Я вскочил с постели, женщина повернулась и ушла. Ее лица я не разглядел. Заснуть больше я не мог и, дождавшись утра, рванул в клинику ни свет ни заря. Рано утром я был уже в палате – мама не может понять, почему я так рано примчался, состояние ее за те дни, что я не был, не ухудшилось. Я сразу понял, что ночью меня вновь кто-то провоцировал. Я снова не стал маму волновать и ничего ей не сказал, а поведал про флюс и мои волнения и почему я долго не был у нее.
Успокоившись, я уехал домой, а дома меня ждала встреча с теми же субъектами, дожидавшимися меня в подъезде. Они преградили мне дорогу к двери. В подъезде никого не было, что-то острое кольнуло мне в спину. Один стоял впереди, другой – сзади.
– Мы тебя сейчас прирежем, если ты не назначишь встречу с Самариным.
Деваться было некуда.
– Хорошо, – сказал я, – завтра в пять вечера в сквере, против Театра Красной армии.

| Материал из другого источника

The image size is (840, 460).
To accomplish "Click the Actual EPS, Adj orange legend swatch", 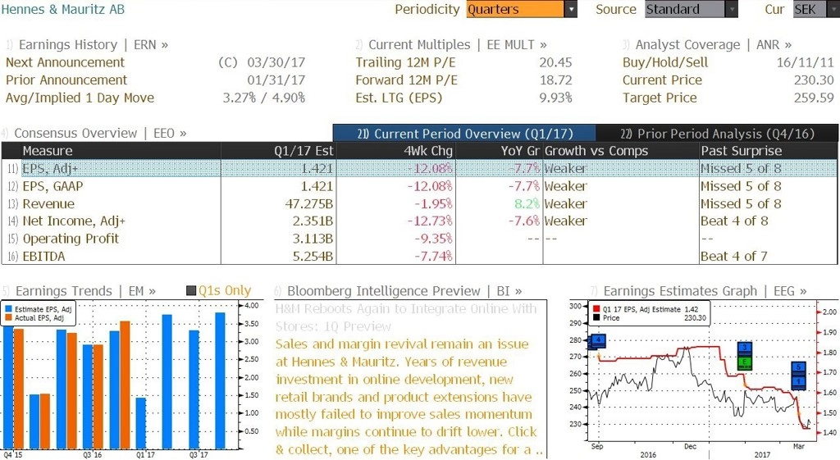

Острое отошло от спины, я остался один у дверей. После работы я поехал к тете Гране. Рассказав коротко суть дела, я попросил дядю Костю, ее мужа, завтра к пяти быть в сквере против театра, не подходя ко мне, следить, что случится со мной, на всякий случай, или помочь, или просто знать. Я сказал ему, что сейчас я поеду к Маргарите Анатольевне с этой же просьбой, тогда, быть может, они вдвоем смогут прогуливаться где-то рядом, пока будет происходить наша встреча, чтобы я чувствовал себя спокойней. Дядя Костя и Маргаритушка с волнением и готовностью согласились на мою просьбу.
На следующий день к пяти я был на месте, мои секунданты прогуливались, а я, не здороваясь с Самариным, сел на лавочку.
– В чем дело? Что за шантаж?
– Дело гораздо серьезней, чем вы думаете, – ответил он. – Я, доверяя вам, открыл вам тайну, будучи уверен в вас. Вы отказались быть с нами, поэтому мы вынуждены или убрать вас с нашей дороги, или еще раз предложить вам быть с нами. Поймите, это вопрос вашей жизни, если вы ею не дорожите, то пожалейте вашу мать, так как мы и ее уберем.
– А она тут при чем?
– Мы уберем всех, кто мог от вас знать об организации.
– Я никому ничего не рассказывал, так как считал все это чистейшей провокацией.
– Напрасно вы так думаете, мне вас очень жалко, и я хочу всеми силами помочь вам. Вы можете фиктивно дать согласие, а там дальше я все беру на себя, я скажу, что вы согласны, и они успокоятся, вам это будет стоить одного хлебного талона, который вы оторвете от вашей карточки, это будет сигнал, что вы согласны.
– Послушайте, вот по вашим штанам ползет божья коровка. Он посмотрел на нее. – Если вы мне скажете стряхнуть ее с вас и тем самым это послужит сигналом моего «да», то я этого не сделаю.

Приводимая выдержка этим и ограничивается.